[Stored dataset items]
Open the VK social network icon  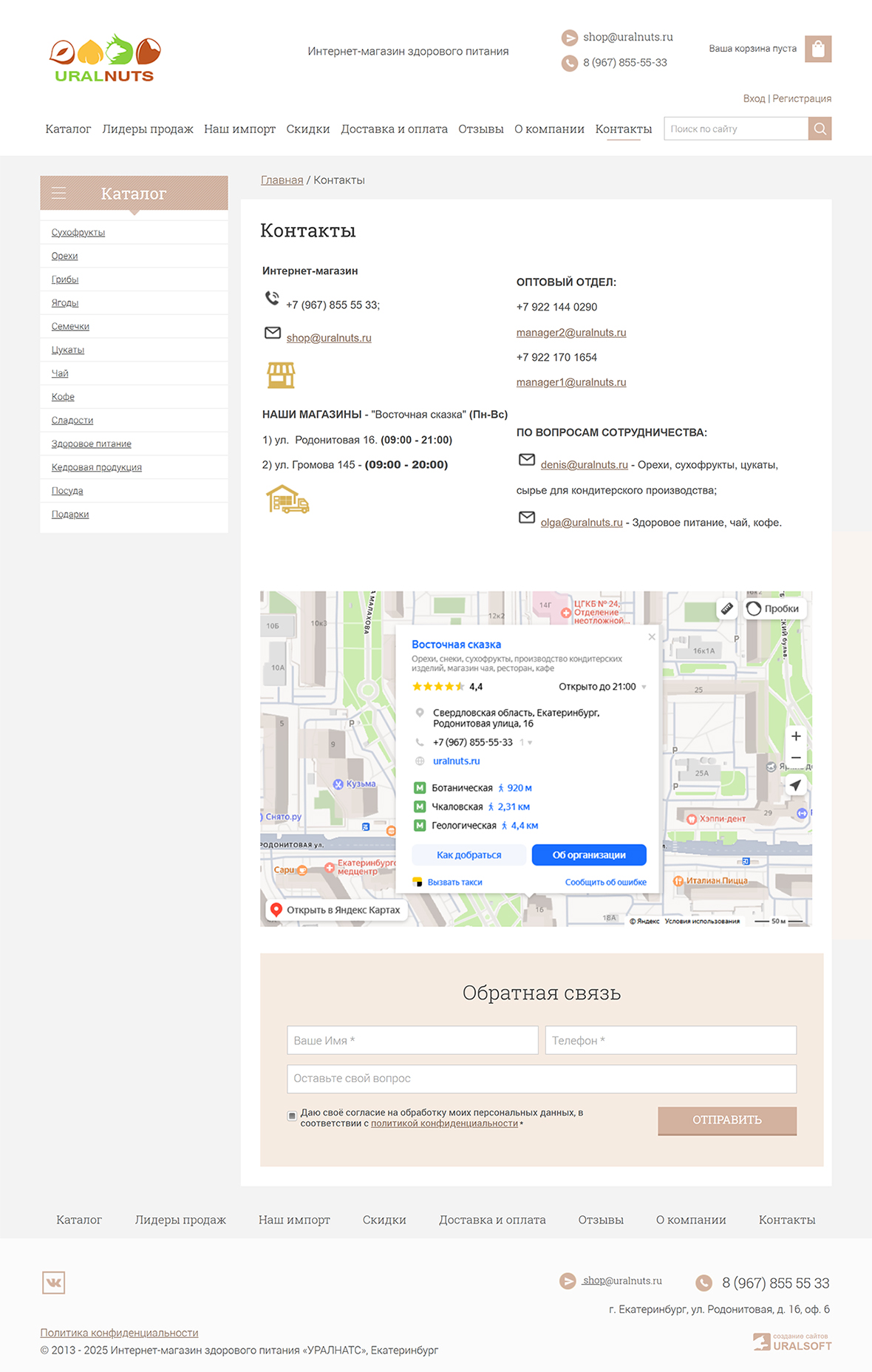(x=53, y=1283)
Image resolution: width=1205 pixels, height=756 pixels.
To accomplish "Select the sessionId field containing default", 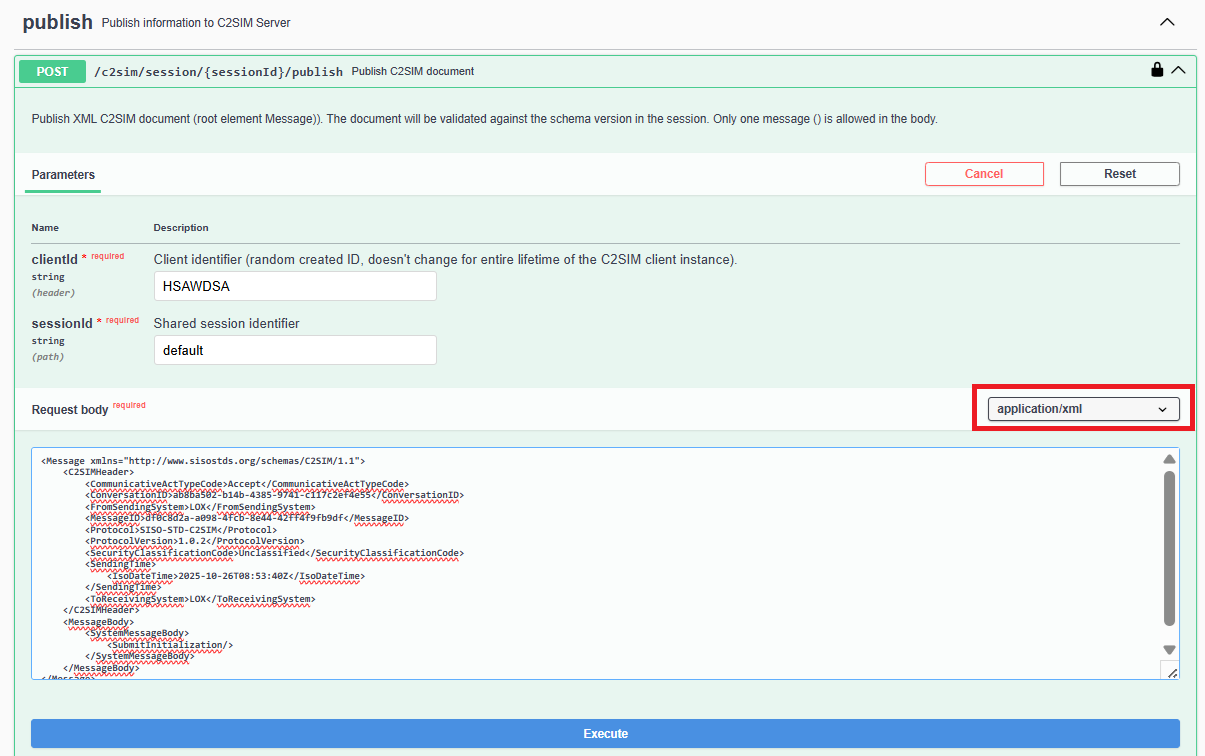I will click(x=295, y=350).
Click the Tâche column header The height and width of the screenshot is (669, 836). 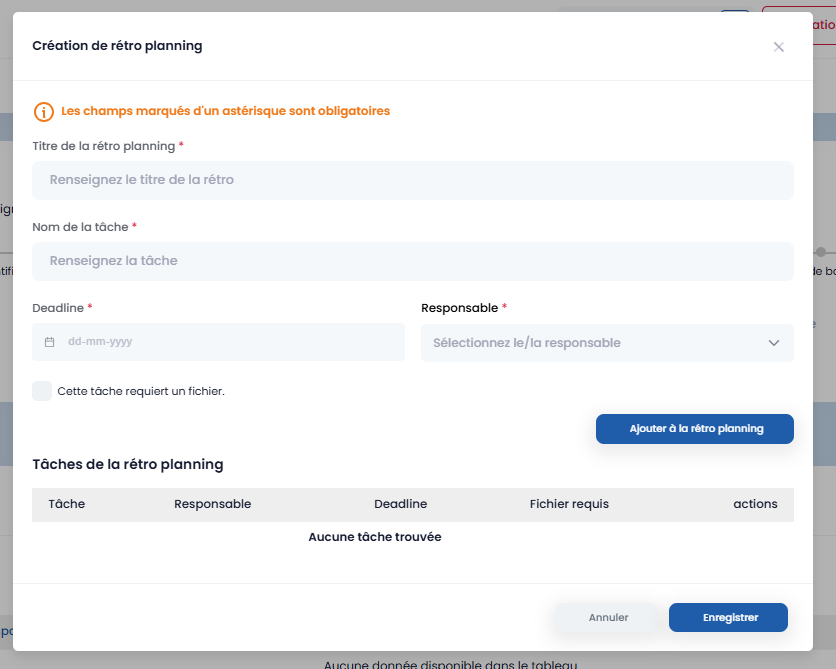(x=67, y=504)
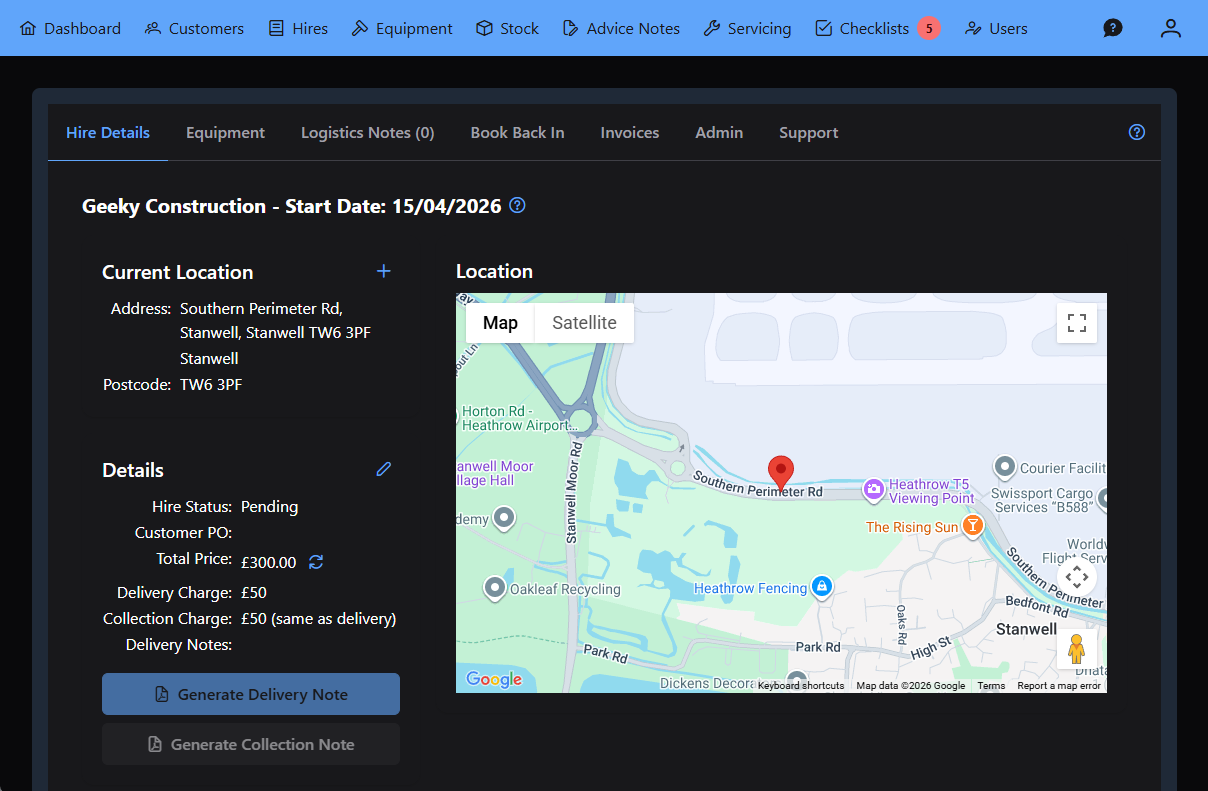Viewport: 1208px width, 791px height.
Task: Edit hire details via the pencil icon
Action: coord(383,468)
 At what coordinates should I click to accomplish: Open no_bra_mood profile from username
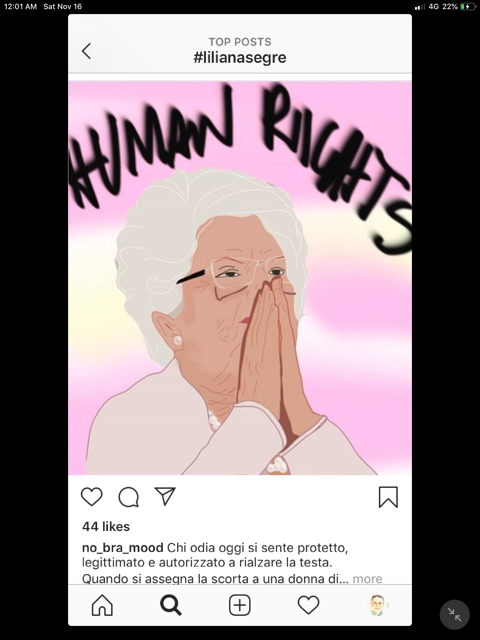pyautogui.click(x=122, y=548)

-- PROBLEM REQUIREMENTS --
Every line from the one holding "At what coordinates" through the last line of the entries above, and nothing else, is to be restated word for word. Pictures stay out.

-- FINAL ANSWER --
 At what coordinates should I click to accomplish: Open no_bra_mood profile from username
pyautogui.click(x=122, y=548)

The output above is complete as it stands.